> _TASK TO CARRY OUT_: Rewrite the data from the line with "How do I perform: Select the BAUHAUS" up to and including the line with "coord(1098,474)", changing "district label" to "district name" and leaving everything else unchanged. Give only those lines.

(Text and item location data)
◆ ◆ ◆ ◆

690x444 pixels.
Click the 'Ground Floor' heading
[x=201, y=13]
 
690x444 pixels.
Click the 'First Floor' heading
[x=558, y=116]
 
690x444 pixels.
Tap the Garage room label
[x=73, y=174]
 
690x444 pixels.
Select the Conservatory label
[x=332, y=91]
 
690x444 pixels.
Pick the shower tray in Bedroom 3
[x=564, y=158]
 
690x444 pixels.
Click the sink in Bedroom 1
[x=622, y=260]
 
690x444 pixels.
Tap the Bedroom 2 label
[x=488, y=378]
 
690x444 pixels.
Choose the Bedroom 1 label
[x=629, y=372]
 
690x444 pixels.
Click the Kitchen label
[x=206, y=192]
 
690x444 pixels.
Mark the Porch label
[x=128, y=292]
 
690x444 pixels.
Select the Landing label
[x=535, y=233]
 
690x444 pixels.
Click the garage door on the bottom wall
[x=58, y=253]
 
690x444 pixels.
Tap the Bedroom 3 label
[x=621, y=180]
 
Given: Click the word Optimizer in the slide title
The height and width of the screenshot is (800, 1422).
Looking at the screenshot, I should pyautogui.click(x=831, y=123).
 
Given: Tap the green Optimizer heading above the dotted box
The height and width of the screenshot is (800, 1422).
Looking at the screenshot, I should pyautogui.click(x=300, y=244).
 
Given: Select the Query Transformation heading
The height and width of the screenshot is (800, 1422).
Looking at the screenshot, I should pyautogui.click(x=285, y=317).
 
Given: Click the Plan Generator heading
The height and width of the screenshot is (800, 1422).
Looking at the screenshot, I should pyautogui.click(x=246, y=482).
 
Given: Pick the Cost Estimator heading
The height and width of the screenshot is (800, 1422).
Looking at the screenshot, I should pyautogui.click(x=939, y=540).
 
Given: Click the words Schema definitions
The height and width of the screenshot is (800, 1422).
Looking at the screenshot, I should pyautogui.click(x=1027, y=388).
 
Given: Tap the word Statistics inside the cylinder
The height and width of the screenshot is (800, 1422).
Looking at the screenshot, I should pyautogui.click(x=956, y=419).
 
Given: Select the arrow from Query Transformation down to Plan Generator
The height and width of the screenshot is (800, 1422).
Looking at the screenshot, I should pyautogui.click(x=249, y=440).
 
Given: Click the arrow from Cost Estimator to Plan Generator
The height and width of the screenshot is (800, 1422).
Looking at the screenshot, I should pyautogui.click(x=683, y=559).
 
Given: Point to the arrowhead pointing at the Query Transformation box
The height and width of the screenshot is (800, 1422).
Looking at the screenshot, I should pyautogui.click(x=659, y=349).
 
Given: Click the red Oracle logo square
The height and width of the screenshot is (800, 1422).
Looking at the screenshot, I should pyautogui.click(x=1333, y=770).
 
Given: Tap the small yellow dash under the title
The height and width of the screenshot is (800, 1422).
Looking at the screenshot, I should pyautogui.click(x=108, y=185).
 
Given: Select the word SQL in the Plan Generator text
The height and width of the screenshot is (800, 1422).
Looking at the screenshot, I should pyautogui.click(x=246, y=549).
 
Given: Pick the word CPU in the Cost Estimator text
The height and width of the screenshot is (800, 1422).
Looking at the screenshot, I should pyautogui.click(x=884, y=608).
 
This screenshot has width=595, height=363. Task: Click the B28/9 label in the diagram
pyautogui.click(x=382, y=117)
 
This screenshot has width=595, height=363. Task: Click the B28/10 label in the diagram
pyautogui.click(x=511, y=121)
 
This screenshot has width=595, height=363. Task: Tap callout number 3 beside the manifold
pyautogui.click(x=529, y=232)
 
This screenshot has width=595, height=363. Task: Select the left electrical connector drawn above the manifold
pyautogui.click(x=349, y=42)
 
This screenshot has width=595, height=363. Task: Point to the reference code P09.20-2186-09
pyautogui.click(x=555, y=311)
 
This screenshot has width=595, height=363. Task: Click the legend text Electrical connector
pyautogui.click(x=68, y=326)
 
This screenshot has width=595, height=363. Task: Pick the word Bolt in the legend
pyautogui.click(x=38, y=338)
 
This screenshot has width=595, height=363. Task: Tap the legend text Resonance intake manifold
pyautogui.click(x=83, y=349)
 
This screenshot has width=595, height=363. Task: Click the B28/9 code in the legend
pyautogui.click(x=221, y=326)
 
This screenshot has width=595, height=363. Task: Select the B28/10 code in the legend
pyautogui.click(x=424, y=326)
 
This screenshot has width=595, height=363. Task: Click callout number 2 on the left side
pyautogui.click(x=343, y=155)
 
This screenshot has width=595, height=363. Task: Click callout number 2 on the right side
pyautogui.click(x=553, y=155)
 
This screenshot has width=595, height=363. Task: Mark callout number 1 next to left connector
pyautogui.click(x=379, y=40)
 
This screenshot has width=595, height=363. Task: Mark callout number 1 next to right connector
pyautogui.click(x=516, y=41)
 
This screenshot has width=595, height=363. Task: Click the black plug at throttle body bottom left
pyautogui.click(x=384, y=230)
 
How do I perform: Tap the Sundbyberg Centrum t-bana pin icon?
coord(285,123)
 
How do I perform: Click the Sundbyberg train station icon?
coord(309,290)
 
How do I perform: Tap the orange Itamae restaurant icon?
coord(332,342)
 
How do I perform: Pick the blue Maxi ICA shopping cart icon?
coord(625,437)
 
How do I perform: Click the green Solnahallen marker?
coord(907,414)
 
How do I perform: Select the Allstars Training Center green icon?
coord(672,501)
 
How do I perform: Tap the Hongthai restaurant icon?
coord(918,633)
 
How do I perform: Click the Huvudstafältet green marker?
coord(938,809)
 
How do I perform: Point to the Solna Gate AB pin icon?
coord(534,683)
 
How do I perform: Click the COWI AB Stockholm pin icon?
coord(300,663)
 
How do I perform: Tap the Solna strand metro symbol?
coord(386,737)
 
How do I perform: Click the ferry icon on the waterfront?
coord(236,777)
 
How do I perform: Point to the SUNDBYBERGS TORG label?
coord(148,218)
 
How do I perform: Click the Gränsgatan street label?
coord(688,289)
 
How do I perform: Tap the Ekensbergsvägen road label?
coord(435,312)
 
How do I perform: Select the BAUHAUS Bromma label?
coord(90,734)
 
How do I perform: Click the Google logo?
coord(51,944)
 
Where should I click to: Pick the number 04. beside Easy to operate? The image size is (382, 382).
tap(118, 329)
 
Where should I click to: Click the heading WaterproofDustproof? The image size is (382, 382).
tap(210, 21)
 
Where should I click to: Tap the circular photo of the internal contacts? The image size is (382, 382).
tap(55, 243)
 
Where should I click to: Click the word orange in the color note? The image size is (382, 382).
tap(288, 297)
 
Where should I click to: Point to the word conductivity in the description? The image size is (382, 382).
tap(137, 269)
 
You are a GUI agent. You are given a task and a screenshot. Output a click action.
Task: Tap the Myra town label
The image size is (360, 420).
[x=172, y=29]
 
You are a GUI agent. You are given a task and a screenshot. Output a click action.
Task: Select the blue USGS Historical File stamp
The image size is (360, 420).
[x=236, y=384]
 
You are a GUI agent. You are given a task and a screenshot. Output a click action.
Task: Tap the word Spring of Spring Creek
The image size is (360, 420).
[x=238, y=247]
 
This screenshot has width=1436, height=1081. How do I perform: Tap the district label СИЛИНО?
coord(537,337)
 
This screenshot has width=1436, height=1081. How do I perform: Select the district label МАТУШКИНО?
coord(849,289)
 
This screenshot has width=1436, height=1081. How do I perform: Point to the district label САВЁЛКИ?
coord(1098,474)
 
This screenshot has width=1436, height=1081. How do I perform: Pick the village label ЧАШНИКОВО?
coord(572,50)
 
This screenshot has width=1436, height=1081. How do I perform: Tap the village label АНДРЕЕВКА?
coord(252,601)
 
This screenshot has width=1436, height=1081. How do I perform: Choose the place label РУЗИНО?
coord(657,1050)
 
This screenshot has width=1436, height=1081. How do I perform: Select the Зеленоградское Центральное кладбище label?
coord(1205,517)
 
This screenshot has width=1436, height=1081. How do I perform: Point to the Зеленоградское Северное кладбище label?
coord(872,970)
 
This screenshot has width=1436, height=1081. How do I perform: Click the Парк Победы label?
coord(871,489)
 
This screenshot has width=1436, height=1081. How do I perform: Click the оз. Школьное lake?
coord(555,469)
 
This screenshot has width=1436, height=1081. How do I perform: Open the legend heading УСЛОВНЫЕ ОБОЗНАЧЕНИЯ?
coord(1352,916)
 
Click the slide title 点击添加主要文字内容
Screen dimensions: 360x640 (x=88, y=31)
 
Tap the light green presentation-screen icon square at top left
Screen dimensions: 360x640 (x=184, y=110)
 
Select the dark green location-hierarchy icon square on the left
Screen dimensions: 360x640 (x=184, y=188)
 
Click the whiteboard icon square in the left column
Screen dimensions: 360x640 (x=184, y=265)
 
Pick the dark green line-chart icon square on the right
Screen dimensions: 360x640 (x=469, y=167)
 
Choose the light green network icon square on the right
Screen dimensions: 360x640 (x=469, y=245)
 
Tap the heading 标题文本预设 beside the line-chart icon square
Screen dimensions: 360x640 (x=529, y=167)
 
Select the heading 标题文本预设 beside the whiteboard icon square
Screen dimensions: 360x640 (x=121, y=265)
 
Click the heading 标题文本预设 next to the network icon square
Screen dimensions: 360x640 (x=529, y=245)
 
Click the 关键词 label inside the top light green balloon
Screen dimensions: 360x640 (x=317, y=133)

◆ ◆ ◆ ◆

> _FULL RESPONSE_:
How do I perform: Select the BAUHAUS Bromma label?
coord(90,734)
 
How do I perform: Click the Google logo?
coord(51,944)
 
Where should I click to: Pick the number 04. beside Easy to operate? The image size is (382, 382).
tap(118, 329)
 
Where should I click to: Click the heading WaterproofDustproof? The image size is (382, 382).
tap(210, 21)
 
Where should I click to: Tap the circular photo of the internal contacts? The image size is (382, 382).
tap(55, 243)
 
Where should I click to: Click the word orange in the color note? The image size is (382, 382).
tap(288, 297)
 
Where should I click to: Point to the word conductivity in the description? The image size is (382, 382).
tap(137, 269)
 
You are a GUI agent. You are given a task and a screenshot. Output a click action.
Task: Tap the Myra town label
The image size is (360, 420).
[x=172, y=29]
 
You are a GUI agent. You are given a task and a screenshot. Output a click action.
Task: Select the blue USGS Historical File stamp
The image size is (360, 420).
[x=236, y=384]
 
You are a GUI agent. You are given a task and a screenshot. Output a click action.
Task: Tap the word Spring of Spring Creek
The image size is (360, 420).
[x=238, y=247]
 
This screenshot has width=1436, height=1081. How do I perform: Tap the district name СИЛИНО?
coord(537,337)
 
This screenshot has width=1436, height=1081. How do I perform: Select the district name МАТУШКИНО?
coord(849,289)
 
This screenshot has width=1436, height=1081. How do I perform: Point to the district name САВЁЛКИ?
coord(1098,474)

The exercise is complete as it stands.